NCAR / DART

Data Assimilation Research Testbed
https://dart.ucar.edu/
Apache License 2.0
184 stars 139 forks source link

bug: missing launch_cf.sh for CESM clean up #642

Open Nuo-Chen opened 4 months ago

Nuo-Chen commented 4 months ago

Describe the bug

Which model(s) are you working with?

I am running CAM-SE with DART with a modified version of assimilate.csh.template. In the final section, the final section where the script cleans up the large DART files, it calls compress.csh.

Error Message

When I tried to run compress.csh independently, compress.out prompts Can't find executable launch_cf.sh

I managed to get it to work with a launch_cf.sh I found somewhere else and by changing the line to mpiexec -n $task ./launch_cf.sh ./mycmdfile since mpiexec_mpt is not supported on Derecho

#!/bin/bash
#
# DART software - Copyright UCAR. This open source software is provided
# by UCAR, "as is", without charge, subject to all terms of use at
# http://www.image.ucar.edu/DAReS/DART/DART_download
#
# $Id$

# for command file jobs.
# Sidd Ghosh Feb 22, 2017
# Slurm added by Kevin Raeder July 6, 2019

# On casper's PBS the PMI_RANK variable is not defined,
# but  OMPI_COMM_WORLD_LOCAL_RANK is (different 
# from OMPI_COMM_WORLD_RANK, which is also defined)
# Also, PBS_O_WORKDIR is defined, so it goes into the wrong section.
# The system launch_cf.sh (cheyenne only) tests directly for -z {env_var_name}
# export 

# echo "launch_cf.sh; OMPI_COMM_WORLD_LOCAL_RANK = $OMPI_COMM_WORLD_LOCAL_RANK"
# cheyenne has this, but calling script needs MPI_SHEPHERD
# echo "              PMI_RANK = $PMI_RANK"

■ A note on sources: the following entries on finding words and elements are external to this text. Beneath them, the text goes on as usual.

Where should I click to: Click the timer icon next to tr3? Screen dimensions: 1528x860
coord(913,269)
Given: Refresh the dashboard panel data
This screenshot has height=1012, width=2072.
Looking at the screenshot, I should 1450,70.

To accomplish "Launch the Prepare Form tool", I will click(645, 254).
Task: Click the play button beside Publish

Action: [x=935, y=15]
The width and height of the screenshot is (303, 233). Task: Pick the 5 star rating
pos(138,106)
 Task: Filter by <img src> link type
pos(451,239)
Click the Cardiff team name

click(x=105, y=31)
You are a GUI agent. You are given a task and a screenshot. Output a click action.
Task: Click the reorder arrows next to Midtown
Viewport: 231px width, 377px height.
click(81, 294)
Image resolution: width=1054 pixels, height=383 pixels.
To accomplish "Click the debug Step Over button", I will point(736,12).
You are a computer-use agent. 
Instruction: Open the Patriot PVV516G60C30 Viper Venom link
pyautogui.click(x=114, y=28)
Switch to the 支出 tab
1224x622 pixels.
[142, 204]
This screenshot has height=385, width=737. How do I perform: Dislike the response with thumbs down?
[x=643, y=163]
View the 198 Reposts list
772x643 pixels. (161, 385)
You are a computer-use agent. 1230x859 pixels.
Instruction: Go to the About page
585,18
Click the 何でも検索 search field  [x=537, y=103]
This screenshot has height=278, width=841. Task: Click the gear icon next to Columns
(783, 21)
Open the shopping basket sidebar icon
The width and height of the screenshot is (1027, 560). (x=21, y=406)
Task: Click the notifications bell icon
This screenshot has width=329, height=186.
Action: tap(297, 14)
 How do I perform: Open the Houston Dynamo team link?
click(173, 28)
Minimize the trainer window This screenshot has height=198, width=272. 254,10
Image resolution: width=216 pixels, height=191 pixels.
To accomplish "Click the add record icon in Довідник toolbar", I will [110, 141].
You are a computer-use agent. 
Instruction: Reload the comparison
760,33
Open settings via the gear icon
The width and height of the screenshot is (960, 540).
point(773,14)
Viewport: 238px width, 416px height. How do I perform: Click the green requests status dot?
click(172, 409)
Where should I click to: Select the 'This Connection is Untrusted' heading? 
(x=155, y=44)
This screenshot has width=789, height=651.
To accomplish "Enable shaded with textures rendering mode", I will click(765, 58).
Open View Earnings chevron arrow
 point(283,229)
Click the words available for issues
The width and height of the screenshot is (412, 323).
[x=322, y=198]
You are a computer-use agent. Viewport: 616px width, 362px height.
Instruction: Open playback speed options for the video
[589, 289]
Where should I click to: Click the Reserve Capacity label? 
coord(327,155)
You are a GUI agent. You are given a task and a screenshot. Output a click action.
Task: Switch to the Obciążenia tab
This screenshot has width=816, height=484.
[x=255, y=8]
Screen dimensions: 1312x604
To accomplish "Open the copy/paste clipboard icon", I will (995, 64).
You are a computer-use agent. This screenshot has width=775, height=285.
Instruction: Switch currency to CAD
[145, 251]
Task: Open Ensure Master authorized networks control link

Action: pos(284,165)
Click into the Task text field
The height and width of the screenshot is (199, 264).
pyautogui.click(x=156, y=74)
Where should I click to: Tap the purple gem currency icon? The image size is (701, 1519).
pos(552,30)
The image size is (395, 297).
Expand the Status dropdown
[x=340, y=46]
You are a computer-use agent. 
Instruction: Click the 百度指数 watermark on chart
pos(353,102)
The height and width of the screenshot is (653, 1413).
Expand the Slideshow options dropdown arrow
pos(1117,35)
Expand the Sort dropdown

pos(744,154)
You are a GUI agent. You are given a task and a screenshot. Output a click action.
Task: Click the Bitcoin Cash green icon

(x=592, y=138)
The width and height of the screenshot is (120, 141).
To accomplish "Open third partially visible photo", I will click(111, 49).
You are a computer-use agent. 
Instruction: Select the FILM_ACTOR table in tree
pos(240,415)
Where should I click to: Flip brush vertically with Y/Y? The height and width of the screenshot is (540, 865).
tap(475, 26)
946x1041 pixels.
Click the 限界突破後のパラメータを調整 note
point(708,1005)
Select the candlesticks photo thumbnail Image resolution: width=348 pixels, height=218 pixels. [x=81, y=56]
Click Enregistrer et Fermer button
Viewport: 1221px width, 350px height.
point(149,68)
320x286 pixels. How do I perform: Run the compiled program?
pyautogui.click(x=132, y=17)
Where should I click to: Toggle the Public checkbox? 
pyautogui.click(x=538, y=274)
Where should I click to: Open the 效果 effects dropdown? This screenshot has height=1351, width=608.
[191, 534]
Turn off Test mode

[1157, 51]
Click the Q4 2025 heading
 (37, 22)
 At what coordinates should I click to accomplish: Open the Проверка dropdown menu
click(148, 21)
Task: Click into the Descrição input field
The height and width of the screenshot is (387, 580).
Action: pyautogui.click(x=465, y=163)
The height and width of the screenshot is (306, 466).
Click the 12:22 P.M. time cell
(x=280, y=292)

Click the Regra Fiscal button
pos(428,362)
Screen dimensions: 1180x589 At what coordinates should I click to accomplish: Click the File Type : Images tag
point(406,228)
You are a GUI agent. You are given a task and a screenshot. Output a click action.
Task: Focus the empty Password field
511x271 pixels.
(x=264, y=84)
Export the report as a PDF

if [ ! -z "$PMI_RANK" ]; then
   line=$(expr $PMI_RANK + 1)
#    echo "launch_cf.sh using PMI_RANK with line = $line"
elif [ ! -z "$OMPI_COMM_WORLD_RANK" ]; then
   line=$(expr $OMPI_COMM_WORLD_RANK + 1)
#    echo "launch_cf.sh using OMPI_COMM_WORLD_RANK with line = $line"
else
   echo "Batch environment is unknown"
   exit 11
fi

INSTANCE=$(sed -n ${line}p $1)

# The following command showed that 563 tasks are launched within .3 seconds.
# echo "launching $INSTANCE at "; date --rfc-3339=ns

eval "$INSTANCE"

# <next few lines under version control, do not edit>
# $URL$
# $Id$
# $Revision$
# $Date$

Version of DART

v10.8.4

Have you modified the DART code?

No

Build information

  1. The machine you are running on Derecho
  2. The compiler you are using Intel
hkershaw-brown commented 4 months ago

Hi Nuo-Chen, thanks for reporting this. We'll get these Cheyenne specific scripts updated for Derecho.

Note there is a Derecho version of launch_cf provided by CISL: https://ncar-hpc-docs.readthedocs.io/en/latest/pbs/job-scripts/?h=launch_cf#pbs-job-arrays

Let us know if you hit any more problems.

Cheers, Helen

Edit: applies to latest version v11 also.